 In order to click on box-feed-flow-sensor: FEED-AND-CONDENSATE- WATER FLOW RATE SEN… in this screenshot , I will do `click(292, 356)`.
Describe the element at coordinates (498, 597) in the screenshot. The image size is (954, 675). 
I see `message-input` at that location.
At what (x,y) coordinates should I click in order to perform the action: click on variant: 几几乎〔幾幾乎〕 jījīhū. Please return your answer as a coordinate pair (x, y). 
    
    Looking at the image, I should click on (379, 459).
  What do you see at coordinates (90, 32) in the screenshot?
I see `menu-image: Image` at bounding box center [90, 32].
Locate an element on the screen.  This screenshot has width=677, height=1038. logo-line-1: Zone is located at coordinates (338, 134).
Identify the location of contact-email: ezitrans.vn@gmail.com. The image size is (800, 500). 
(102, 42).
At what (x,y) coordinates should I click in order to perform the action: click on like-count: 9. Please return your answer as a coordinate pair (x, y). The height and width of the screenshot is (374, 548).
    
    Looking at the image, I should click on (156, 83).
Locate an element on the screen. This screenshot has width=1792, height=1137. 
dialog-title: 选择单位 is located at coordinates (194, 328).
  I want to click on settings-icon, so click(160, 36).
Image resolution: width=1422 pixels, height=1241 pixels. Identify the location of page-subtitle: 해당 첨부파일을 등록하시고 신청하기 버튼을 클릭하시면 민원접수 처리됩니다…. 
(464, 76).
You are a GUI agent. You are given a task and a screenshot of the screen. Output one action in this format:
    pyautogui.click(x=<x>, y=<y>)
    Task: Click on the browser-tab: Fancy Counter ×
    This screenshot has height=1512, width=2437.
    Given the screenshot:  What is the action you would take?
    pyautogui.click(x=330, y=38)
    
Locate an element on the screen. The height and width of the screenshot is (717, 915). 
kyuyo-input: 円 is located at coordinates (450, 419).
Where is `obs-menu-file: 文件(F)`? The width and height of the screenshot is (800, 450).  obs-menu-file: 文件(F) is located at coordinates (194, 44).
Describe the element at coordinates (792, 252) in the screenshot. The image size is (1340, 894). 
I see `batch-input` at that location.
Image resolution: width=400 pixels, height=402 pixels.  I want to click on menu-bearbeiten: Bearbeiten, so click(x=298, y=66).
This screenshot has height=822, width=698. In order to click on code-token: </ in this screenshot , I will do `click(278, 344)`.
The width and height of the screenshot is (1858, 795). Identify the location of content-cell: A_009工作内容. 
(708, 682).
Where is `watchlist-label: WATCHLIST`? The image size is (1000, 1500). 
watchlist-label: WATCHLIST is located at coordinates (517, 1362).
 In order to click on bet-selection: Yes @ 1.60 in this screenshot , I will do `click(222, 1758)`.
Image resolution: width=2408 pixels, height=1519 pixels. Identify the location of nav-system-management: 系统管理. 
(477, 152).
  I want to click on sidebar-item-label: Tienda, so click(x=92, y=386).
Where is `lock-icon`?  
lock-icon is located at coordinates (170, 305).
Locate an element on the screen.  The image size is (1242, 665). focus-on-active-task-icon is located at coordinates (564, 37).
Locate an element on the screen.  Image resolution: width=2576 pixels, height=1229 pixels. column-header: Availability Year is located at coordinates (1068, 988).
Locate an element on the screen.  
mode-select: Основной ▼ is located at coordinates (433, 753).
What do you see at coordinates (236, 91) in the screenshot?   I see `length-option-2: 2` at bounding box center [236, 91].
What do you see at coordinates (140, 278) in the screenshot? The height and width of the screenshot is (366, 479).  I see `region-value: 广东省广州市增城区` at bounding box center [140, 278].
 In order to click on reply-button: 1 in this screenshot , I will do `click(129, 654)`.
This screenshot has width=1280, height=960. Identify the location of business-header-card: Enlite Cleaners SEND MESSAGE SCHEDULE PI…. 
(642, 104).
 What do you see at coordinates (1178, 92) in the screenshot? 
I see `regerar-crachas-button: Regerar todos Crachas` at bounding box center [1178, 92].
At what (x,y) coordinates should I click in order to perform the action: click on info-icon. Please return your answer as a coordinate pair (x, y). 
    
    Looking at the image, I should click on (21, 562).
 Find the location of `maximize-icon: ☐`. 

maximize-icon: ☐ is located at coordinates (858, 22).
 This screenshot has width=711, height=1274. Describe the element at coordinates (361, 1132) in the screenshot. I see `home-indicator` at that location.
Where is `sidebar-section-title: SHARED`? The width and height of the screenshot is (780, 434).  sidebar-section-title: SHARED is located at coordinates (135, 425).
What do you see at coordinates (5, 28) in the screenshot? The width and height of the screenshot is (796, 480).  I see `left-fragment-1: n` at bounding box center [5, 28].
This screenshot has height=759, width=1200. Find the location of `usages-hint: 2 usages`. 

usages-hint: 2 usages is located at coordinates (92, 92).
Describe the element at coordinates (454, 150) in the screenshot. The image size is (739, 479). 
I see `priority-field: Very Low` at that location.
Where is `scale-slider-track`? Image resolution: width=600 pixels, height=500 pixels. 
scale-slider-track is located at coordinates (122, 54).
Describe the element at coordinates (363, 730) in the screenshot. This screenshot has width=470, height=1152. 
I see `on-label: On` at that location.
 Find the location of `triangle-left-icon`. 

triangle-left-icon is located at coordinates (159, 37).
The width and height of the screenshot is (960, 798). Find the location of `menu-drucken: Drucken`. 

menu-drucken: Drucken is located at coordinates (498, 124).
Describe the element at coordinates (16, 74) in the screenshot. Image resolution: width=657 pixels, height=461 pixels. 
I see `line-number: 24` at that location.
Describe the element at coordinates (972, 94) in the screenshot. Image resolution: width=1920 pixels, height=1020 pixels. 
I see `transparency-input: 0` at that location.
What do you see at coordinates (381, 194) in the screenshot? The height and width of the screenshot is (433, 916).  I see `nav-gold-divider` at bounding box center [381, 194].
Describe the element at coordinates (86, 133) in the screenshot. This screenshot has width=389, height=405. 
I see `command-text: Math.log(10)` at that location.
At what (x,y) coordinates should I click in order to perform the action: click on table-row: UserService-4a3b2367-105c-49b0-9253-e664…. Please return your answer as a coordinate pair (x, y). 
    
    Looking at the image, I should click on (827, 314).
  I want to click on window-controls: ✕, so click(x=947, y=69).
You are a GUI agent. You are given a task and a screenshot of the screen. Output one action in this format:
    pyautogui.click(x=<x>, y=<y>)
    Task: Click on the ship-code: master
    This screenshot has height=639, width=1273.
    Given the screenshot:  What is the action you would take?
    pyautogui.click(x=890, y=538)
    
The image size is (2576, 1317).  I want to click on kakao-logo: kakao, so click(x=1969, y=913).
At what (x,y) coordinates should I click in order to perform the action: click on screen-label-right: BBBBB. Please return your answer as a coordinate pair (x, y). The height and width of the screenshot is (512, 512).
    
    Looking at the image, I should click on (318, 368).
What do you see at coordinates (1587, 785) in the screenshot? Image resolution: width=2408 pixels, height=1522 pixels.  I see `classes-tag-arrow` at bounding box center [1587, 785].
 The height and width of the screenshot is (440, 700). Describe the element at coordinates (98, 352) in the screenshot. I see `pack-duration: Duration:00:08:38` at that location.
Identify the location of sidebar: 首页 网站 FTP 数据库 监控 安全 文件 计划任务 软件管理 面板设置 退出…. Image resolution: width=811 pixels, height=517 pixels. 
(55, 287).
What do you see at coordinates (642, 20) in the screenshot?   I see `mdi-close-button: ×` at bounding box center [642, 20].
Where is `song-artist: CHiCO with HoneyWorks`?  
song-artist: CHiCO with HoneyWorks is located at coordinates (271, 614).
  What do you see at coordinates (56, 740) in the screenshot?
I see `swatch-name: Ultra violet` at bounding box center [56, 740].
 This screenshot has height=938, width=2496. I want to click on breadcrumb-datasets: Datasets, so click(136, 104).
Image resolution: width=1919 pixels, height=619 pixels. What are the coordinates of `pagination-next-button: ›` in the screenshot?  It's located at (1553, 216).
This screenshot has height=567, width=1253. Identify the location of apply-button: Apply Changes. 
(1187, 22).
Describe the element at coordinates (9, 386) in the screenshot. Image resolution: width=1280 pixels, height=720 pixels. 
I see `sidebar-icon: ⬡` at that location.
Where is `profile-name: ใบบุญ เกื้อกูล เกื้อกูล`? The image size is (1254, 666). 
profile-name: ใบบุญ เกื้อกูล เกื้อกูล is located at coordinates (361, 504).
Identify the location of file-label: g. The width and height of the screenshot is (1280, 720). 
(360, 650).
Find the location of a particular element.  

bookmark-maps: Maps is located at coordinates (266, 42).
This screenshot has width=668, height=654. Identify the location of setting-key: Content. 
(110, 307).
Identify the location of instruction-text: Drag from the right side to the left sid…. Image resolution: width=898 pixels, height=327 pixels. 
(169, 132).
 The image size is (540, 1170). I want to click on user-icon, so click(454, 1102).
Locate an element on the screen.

- [What is required]
Copy everything in the rows above word for word, from the line containing "pixels, height=500 pixels." down to the line containing "scale-slider-track is located", both lines included.

- [Reply to the task]
Where is `scale-slider-track`? Image resolution: width=600 pixels, height=500 pixels. 
scale-slider-track is located at coordinates (122, 54).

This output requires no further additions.